Apenas visible a simple vista, casi oculto bajo la sombra de sus propios trazos, estaba tallado en el centro de la tapa un símbolo: un círculo cruzado por una línea diagonal, como una versión primitiva de un eclipse, o tal vez una luna atravesada por una grieta. La línea no era recta del todo. Tenía una ligera curvatura, como el trazo de algo orgánico… una serpiente, quizá, o una espiral incompleta. No estaba claro si representaba una división… o una unión.
Heather sintió un escalofrío recorrerle la espalda. Ese símbolo. Lo había visto antes. En sueños. En dibujos que aparecían espontáneamente entre sus garabatos. En los márgenes de sus cuadernos, sin que lo notara. Como si su subconsciente ya lo conociera. Como si algo más profundo, más viejo que ella, lo estuviera intentando recordar desde siempre.

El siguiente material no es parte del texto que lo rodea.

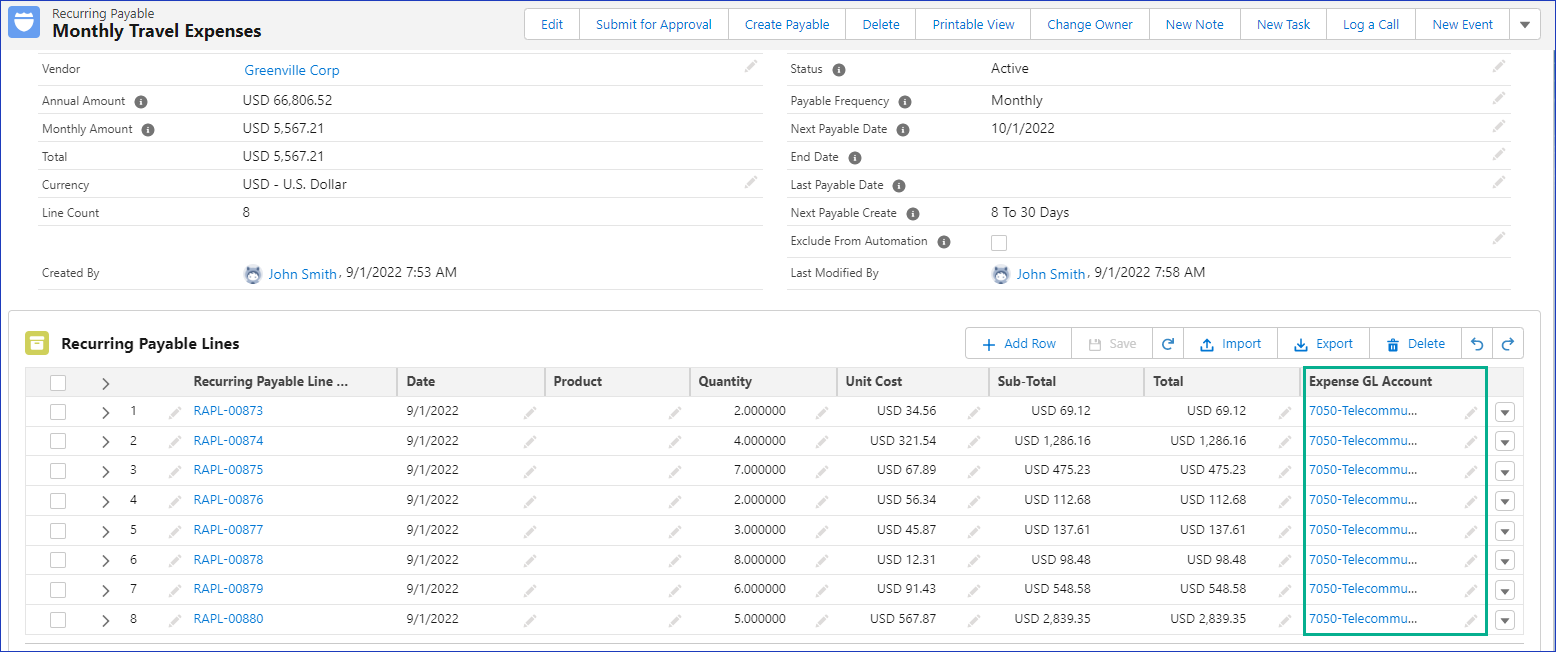Click the pencil edit icon beside Vendor field
1556x652 pixels.
pyautogui.click(x=750, y=67)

El hombre extendió la caja hacia ella, con los brazos rectos, sin titubeos. No habló. No explicó. Solo la sostuvo entre ambos, como si estuviera haciendo una entrega solemne… o sellando un destino.
Y Heather, incapaz de apartar los ojos del grabado, sintió que su vida entera acababa de inclinarse hacia un abismo que ya no podría ignorar.
—Tus padres me encargaron que te la diera… cuando estuvieras lista.
—¿Mis… padres?
—Arnold y Elena James. Ambos sabían que llegaría este día. Que soñarías con el nombre. Que el colgante reaccionaría. —El hombre extendió la caja hacia ella, con firmeza—. Somnun te llama, Heather.